-- AVAILABLE DATA follows --
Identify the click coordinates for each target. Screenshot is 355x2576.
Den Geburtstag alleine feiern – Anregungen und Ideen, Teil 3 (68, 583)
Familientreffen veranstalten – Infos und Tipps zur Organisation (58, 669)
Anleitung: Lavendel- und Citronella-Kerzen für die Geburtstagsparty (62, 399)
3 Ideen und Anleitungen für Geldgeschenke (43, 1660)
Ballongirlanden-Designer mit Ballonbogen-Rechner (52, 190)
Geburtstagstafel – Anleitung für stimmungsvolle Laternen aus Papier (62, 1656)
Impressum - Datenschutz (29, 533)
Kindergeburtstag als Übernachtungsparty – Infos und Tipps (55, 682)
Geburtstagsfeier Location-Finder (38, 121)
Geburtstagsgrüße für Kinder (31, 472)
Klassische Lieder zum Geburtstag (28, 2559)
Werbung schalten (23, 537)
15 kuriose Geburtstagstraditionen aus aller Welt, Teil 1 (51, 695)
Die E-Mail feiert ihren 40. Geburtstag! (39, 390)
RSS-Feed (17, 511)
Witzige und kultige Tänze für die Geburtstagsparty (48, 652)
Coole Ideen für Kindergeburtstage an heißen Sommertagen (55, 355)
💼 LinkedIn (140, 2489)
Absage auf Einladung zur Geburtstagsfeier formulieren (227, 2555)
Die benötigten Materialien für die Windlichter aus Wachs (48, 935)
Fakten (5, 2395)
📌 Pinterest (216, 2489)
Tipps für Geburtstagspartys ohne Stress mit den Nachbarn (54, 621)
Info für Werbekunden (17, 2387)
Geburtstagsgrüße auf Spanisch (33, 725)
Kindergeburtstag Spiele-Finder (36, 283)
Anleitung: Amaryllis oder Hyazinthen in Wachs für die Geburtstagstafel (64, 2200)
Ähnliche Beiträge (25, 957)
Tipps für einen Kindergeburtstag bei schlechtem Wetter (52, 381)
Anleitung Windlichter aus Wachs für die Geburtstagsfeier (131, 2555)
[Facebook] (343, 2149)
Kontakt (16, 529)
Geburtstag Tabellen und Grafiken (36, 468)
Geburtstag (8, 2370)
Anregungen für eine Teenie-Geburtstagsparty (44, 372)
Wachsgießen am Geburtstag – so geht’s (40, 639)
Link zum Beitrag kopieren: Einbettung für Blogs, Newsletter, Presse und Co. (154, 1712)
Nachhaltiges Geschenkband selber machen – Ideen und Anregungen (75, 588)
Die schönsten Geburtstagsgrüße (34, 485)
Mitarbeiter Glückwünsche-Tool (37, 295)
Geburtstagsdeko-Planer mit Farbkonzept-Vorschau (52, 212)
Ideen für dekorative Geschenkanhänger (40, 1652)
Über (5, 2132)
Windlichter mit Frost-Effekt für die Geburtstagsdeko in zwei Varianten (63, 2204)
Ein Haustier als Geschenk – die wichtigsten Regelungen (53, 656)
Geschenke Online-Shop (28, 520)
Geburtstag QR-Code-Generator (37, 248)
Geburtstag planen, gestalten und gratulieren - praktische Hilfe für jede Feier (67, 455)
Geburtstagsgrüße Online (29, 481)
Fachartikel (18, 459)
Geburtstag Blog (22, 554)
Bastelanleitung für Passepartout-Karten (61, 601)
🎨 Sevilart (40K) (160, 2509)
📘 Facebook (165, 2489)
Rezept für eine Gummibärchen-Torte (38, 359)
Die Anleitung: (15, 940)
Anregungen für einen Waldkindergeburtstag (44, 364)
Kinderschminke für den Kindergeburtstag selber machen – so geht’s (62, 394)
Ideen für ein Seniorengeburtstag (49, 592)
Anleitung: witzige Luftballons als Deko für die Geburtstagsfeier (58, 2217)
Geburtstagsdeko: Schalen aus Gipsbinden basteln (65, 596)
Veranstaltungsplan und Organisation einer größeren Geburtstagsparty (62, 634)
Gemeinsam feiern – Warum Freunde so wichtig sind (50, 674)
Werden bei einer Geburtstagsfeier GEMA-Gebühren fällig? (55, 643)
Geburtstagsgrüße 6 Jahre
-- AVAILABLE DATA concluded --
- TASK
For this exercise, repeat exactly the lines of the data above from the one with "Facebook (165, 2489)" down to the one with "Ideen für ein Seniorengeburtstag (49, 592)", both end lines included.

- REPLY TO THE EXERCISE
📘 Facebook (165, 2489)
Rezept für eine Gummibärchen-Torte (38, 359)
Die Anleitung: (15, 940)
Anregungen für einen Waldkindergeburtstag (44, 364)
Kinderschminke für den Kindergeburtstag selber machen – so geht’s (62, 394)
Ideen für ein Seniorengeburtstag (49, 592)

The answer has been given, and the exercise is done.